Tasks and exercises:
1 > List the central bodies that the article on Bitcoin below says we have needed until recently to settle vital questions.
2 > Extend the article on Bitcoin and digital anarchy below, picking up after its last sentence.

## Begin Document segment

The rise and rise of Bitcoin has grabbed the world’s attention, yet its devastating potential still isn’t widely understood. Yes, we all know it’s a digital currency. But the developers who worked on Bitcoin believe that it represents a technological breakthrough that could sweep into obsolescence everything from social networks to stock markets… and even governments.
In short, Bitcoin could be the gateway to a coming digital anarchy – “a catalyst for change that creates a new and different world,” to quote Jeff Garzik, one of Bitcoin’s most prolific developers.
It’s already beginning. We used to need banks to keep track of who owned what. Not any more. Bitcoin and its rivals have proved that banks can be replaced with software and clever mathematics.
And now programmers of a libertarian bent are starting to ask what else we don’t need.
Imagine driverless taxis roaming from city to city in search of the most lucrative fares; a sky dark with hovering drones delivering your shopping or illicit drugs. Digital anarchy could fill your lives and your nightmares with machines that answer to you, your employers, crime syndicates… or no one at all. Nearly every aspect of our lives will be uprooted.
To understand how, we need to grasp the power of the “blockchain” – a peer-to-peer ledger which creates and records agreement on contentious issues with the aid of cryptography.
A blockchain forms the beating heart of Bitcoin. In time, blockchains will power many radical, disruptive technologies that smart people are working on right now.
Until recently, we’ve needed central bodies – banks, stock markets, governments, police forces – to settle vital questions. Who owns this money? Who controls this company? Who has the right to vote in this election?
Now we have a small piece of pure, incorruptible mathematics enshrined in computer code that will allow people to solve the thorniest problems without reference to “the authorities”.
The benefits of decentralised systems will be huge: slashed overheads, improved security and (in many circumstances) the removal of the weakest link of all – greedy, corruptible, fallible humans.
But how far will disruptive effects reach? Are we rapidly approaching a singularity where, thanks to Bitcoin-like tools, centralised power of any kind will seem as archaic as the feudal system?
If the internet revolution has taught us anything, it’s that when change comes, it comes fast.
…Here’s an illustration. The University of Abertay in Dundee now offers a four-year BSc in “Ethical Hacking”. Abertay is a minor university and some of its other courses – eg, a BSc in “Performance Golf” – invite ridicule. So, on the face of it, does “Ethical Hacking”, which could mean anything.

## End Document segment
## Begin Data extract

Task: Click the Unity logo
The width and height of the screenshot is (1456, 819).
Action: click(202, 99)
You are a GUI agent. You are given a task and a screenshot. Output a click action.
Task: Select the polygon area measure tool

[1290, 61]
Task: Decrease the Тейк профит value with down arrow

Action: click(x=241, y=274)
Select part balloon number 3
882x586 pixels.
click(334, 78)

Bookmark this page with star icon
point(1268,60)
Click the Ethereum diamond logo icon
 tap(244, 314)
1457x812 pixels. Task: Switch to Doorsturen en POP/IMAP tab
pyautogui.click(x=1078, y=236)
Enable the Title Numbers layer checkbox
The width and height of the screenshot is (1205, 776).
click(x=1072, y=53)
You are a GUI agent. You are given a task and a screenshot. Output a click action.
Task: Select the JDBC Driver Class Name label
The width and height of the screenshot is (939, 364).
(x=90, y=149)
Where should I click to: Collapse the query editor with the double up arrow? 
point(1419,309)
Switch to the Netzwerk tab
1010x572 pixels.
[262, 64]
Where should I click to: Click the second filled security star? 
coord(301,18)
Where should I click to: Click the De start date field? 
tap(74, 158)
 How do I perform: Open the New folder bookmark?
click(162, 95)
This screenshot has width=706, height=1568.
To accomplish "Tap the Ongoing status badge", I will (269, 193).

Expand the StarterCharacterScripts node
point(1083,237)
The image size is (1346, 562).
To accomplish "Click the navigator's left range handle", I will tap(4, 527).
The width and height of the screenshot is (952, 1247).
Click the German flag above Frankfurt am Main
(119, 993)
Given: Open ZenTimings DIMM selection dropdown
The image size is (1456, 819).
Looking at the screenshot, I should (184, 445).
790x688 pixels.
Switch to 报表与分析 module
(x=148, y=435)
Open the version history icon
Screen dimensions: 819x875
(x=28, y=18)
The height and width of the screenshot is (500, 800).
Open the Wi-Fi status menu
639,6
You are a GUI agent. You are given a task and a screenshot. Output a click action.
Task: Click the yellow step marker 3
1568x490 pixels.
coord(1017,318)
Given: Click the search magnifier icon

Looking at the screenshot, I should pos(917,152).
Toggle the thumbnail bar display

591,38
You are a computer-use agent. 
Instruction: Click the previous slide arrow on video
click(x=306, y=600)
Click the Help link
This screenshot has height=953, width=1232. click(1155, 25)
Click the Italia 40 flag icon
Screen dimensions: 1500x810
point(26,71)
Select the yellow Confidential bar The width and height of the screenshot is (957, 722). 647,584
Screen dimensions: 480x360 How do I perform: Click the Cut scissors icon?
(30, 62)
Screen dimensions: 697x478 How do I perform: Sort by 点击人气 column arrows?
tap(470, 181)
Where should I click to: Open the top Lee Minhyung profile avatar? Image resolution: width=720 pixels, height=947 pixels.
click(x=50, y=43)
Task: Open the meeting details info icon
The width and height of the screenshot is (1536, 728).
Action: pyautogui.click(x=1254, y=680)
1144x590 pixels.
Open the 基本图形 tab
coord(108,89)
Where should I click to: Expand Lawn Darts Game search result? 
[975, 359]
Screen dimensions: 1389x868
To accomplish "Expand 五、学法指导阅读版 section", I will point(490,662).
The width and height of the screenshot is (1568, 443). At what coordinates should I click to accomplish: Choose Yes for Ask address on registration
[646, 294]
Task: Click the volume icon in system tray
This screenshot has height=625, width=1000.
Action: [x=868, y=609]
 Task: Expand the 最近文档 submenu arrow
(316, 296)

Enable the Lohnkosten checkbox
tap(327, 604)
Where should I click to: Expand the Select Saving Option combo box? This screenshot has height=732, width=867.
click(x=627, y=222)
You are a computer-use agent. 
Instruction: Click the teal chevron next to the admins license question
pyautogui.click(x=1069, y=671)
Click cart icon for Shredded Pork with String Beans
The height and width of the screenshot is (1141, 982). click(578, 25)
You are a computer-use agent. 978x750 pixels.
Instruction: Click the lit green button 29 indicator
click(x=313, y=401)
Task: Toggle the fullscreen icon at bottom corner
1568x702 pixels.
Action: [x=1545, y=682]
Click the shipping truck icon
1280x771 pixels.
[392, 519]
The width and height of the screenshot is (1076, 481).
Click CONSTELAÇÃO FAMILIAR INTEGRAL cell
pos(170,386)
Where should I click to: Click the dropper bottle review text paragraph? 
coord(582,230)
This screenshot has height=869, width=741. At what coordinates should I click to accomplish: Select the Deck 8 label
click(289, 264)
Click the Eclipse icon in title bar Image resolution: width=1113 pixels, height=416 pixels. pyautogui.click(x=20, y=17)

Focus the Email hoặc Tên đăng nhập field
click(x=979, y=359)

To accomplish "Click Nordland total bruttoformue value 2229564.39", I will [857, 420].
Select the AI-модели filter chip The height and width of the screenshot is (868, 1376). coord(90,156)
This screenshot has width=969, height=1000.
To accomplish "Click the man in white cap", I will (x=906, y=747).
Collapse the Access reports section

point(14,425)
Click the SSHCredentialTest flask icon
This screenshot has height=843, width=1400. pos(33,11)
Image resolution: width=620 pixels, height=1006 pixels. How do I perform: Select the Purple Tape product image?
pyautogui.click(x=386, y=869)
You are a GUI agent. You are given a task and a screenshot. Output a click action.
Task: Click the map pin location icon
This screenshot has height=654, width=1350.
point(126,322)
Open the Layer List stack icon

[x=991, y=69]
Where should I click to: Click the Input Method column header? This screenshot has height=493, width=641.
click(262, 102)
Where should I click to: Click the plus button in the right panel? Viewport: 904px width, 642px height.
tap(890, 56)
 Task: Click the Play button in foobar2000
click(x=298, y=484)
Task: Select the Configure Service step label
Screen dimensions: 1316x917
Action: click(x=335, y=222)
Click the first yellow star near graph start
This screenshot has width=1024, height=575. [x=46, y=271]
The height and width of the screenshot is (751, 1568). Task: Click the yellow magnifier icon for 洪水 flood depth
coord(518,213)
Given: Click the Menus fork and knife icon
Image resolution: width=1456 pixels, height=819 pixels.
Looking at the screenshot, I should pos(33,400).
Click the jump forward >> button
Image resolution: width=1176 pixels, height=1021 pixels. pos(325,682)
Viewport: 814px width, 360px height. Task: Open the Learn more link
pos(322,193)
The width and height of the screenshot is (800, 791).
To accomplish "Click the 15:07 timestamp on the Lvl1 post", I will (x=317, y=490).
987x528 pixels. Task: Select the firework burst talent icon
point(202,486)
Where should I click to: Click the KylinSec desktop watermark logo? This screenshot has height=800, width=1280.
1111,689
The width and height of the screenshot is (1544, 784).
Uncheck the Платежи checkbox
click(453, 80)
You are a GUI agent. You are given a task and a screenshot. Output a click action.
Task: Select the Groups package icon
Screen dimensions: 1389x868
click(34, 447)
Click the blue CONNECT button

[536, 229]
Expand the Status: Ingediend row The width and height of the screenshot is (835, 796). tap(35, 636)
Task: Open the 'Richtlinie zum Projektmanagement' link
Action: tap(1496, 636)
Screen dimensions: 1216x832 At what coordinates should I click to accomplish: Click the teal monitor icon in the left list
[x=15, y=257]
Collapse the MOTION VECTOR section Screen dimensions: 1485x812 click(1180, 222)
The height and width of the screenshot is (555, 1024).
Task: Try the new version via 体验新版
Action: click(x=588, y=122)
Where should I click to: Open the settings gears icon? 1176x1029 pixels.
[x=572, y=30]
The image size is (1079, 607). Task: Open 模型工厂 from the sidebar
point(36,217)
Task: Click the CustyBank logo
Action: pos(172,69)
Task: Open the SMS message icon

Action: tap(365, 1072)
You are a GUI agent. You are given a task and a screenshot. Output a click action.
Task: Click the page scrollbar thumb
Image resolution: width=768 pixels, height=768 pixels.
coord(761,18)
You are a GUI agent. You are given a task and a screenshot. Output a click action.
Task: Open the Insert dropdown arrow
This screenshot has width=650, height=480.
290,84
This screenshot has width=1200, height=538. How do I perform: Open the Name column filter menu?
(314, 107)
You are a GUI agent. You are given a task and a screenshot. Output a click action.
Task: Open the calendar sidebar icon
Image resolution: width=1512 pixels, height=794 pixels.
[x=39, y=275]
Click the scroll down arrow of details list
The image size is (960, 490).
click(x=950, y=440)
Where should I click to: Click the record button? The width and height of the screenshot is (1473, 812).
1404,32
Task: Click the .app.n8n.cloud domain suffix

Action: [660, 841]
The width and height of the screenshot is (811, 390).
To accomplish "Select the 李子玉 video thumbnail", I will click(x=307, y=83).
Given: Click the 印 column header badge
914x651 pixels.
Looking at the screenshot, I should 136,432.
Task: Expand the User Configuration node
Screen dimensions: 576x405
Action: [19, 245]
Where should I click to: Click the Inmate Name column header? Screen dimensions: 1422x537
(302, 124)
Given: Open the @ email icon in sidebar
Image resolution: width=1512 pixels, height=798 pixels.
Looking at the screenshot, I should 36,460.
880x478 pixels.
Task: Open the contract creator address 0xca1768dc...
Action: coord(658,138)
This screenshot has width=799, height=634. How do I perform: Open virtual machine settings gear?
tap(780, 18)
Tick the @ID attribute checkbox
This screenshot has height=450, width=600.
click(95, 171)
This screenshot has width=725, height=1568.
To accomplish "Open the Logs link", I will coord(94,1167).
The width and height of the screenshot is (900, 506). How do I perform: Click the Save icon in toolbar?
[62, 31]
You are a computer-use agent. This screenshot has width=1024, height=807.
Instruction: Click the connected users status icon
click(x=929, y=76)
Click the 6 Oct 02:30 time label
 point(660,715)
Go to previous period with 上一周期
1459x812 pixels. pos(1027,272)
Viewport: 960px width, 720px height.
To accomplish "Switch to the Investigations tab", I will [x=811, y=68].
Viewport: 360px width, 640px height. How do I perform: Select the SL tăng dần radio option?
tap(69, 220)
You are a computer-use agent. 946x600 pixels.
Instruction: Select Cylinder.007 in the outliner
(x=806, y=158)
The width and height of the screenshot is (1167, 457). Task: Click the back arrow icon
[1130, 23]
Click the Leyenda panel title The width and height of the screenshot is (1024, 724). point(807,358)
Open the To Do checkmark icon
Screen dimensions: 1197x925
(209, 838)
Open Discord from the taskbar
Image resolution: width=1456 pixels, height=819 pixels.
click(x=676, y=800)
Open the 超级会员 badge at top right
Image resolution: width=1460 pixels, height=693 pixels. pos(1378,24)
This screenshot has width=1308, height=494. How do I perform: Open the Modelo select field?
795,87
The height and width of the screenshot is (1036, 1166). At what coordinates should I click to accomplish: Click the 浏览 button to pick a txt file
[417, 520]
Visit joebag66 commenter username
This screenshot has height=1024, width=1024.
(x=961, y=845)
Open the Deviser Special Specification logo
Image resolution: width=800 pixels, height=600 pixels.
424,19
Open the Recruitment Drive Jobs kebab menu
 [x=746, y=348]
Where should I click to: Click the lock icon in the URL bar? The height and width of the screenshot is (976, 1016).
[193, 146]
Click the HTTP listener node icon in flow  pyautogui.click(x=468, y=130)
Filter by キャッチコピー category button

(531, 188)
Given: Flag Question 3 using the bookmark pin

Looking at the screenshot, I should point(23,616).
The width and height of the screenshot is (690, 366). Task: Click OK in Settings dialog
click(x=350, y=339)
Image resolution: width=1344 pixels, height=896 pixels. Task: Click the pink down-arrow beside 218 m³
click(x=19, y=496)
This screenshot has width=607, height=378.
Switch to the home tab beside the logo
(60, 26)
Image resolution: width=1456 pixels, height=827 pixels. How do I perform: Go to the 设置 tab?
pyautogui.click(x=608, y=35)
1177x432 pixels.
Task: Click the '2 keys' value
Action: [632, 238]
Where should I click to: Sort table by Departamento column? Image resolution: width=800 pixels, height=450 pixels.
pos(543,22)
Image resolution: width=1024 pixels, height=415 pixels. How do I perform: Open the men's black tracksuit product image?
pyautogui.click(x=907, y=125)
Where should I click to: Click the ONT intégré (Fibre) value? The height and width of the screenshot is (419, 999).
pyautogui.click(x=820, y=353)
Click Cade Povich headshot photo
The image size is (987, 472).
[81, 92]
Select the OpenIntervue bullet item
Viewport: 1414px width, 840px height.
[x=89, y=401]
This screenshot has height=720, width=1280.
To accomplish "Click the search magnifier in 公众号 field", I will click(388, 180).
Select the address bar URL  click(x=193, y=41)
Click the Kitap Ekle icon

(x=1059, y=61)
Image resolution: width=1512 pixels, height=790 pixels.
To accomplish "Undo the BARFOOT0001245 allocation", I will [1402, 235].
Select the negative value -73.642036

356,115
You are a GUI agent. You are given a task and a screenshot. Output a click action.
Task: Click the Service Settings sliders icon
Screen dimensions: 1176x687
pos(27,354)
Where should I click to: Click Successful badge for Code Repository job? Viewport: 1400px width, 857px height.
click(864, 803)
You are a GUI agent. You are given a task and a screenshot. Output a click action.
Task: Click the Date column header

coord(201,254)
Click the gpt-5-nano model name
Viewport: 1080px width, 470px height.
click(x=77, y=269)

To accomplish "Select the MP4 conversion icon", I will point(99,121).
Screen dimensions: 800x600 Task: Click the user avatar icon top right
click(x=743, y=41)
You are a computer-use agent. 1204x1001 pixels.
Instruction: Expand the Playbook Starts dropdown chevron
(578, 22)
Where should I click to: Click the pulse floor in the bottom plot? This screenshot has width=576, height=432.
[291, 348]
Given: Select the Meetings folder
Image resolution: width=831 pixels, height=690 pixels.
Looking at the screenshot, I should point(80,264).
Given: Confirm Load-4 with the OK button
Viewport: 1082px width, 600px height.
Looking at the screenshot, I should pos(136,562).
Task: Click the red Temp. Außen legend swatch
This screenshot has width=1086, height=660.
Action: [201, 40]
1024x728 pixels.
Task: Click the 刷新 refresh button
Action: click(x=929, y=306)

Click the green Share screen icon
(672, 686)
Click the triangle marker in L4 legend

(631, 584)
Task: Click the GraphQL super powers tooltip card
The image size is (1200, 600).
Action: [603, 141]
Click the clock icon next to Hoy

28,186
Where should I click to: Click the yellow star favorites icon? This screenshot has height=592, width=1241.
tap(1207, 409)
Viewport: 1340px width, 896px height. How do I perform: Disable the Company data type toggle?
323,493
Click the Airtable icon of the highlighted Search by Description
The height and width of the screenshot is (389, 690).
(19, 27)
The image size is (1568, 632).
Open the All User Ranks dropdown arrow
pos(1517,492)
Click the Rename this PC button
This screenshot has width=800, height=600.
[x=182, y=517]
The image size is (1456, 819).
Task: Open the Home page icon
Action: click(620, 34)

## End Data extract

Answers given:
1 > banks, stock markets, governments, police forces

2 >
Click through to details of the course, however, and you realise that it’s cleverly designed to address the growing anxieties of large organisations that live in fear of digital sabotage.
According to the prospectus, “the business world is seeing a rapid increase in the demand for ethical or white hat, hackers, employed by companies to find security holes before criminal, black hat, hackers do … Hackers are innately curious and want to pull things apart. They experiment and research. A hacker wants to learn and investigate. The aim is for you to arrive on this programme as a student and leave as an ethical hacker.”…
Whether these ethical hackers will stay ethical is another question, however.
Social networks, search engines and online retailers have grown rich by soaking up our personal data and distilling it into valuable databases used to surgically target advertising.
As the adage goes: “If you’re not paying, then you’re the product”. You don’t pay a penny for Google’s search engine, email or calendar products. What you do provide, though, is data on every aspect of your life: who you know; where you go; what you enjoy eating, wearing, watching…
Behind the laid-back, let’s-play-table-football facade of Silicon Valley firms lies a sneakiness and paranoia that, critics say, verges on the sociopathic. This is hardly surprising. The giant dotcoms stand to lose billions of dollars and even kick-start a US recession if the internet becomes too unstable for them to manage. But, in addition, they need to take advantage of digital instability in order to shaft their rivals.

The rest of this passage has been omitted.